Alzheimer's disease is the most common cause of dementia, which is a general term referring to memory loss and cognitive decline that interferes with daily life. It accounts for between 60 and 80 percent of dementia cases.

Alzheimer's disease is thought to affect around six million people in America, though the number is expected to nearly triple to 14 million by 2060.

So far, nothing has been proven to prevent or delay dementia caused by Alzheimer's disease. However, researchers have identified some strategies that might work.

"Growing evidence indicates that people can reduce their risk of cognitive decline by adopting 'brain healthy' lifestyle habits," Carrillo told Newsweek. "These include: regular physical activity, formal education, not smoking, eating a brain healthy diet, managing heart health risk factors, and getting regular sleep. Combine these habits to achieve maximum benefit for the brain and body. And start now. It's never too late or too early to incorporate healthy habits."

Physical exercise

To date there is not enough evidence for scientists to recommend exercise as a way to prevent Alzheimer's disease or mild cognitive impairment, but some studies have suggested that people who exercise have a lower risk of cognitive decline than those who do not.

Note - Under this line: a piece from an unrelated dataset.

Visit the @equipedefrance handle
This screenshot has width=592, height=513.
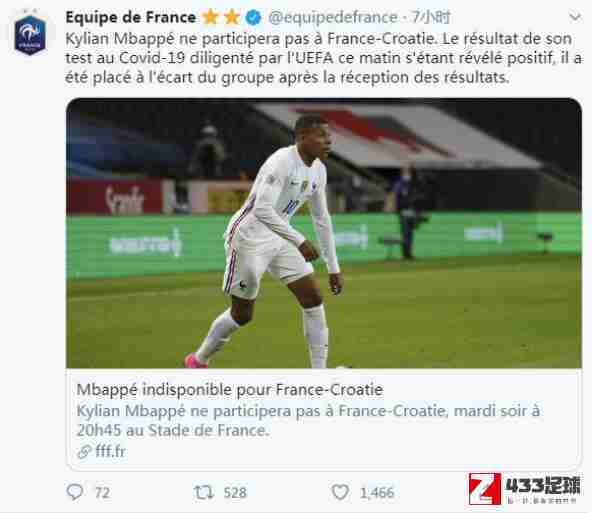333,17
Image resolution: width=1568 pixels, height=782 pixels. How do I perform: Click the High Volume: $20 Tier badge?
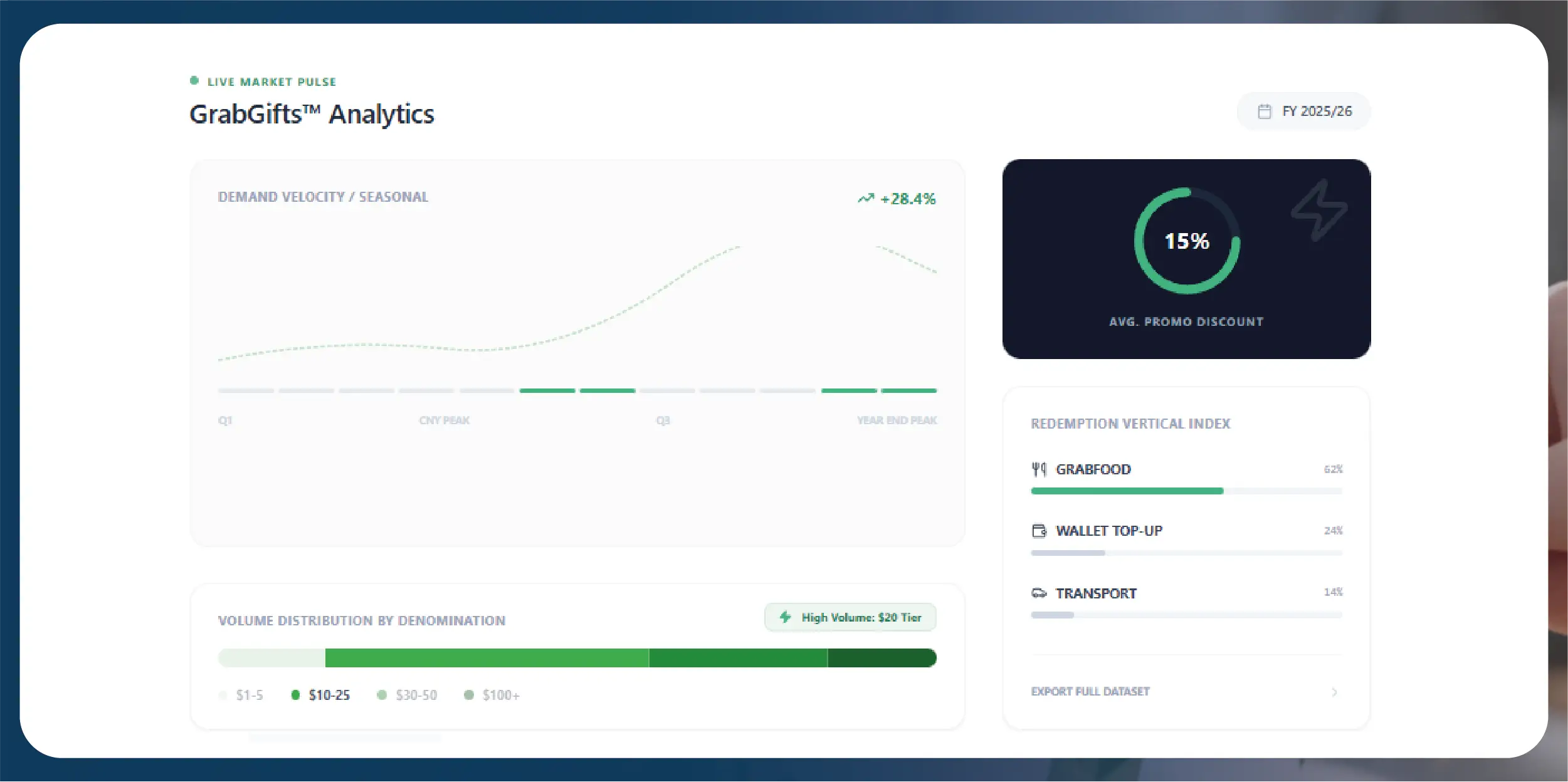coord(850,617)
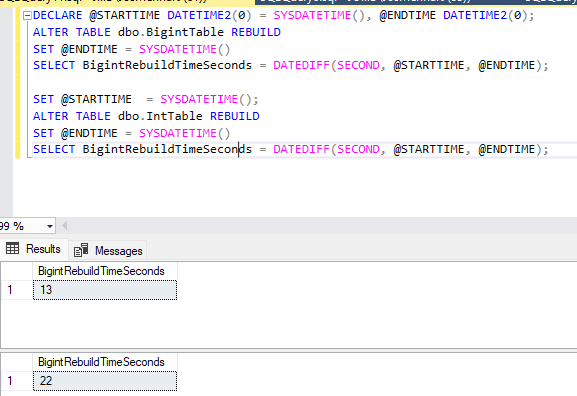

Exercise has also been associated with fewer signs of Alzheimer's disease on the brain and better performance in certain cognitive tests, the U.S. National Institute on Aging said.

Scientists still need to know what types of exercise might be beneficial. One study compared high-intensity exercise like running on a treadmill to low-intensity exercise like stretching, and found that participants in the high-intensity group ended up with a better ability to plan an organize—though they did not display improved short-term memory.

Experts encourage exercise generally for its many other health benefits.

Controlling high blood pressure

Studies have shown that there is a connection between high blood pressure and dementia, and it is common for people with Alzheimer's-related brain changes to also have signs of damage to the brain's blood vessels.

However, clinical trials are still underway to investigate this link more thoroughly.

Blood pressure can be managed with many different lifestyle changes, including eating a well-balanced and low salt diet, limiting alcohol, and enjoying regular physical activity.

Even if it is unclear that managing high blood pressure definitely reduces dementia risk, it has many other health benefits.

Cognitive training

There is no evidence that you can train your brain to prevent Alzheimer's disease, but studies have shown that repetitive practice in certain brain tasks results in long-term improvements in that particular skill.

In the 1996 ACTIVE trial, adults aged 65 or over took part in 10 sessions of memory, reasoning, and processing speed training over five to six weeks and could also have booster sessions after 11 months and after three years. Participants displayed improved mental skills in the specific areas they were trained in, even years after the training was completed.

Other long term studies have suggested that informal cognitive activities like reading or playing games might lower the risk of Alzheimer's-related cognitive decline.


While eating a healthy and balanced diet can confer many health benefits in general, a review of research by the National Academies of Sciences, Engineering, and Medicine (NASEM) did not find enough evidence to recommend a specific diet to prevent cognitive decline.

That said, certain diets have been associated with cognitive benefits. Studies into the 'MIND diet', which is a combination of the Mediterranean diet and a diet to help stop high blood pressure, are underway.

The Mediterranean diet places a focus on fruits, vegetables, whole grains, legumes, fish, unsaturated fats, and low amounts of red meat, eggs, and sweets.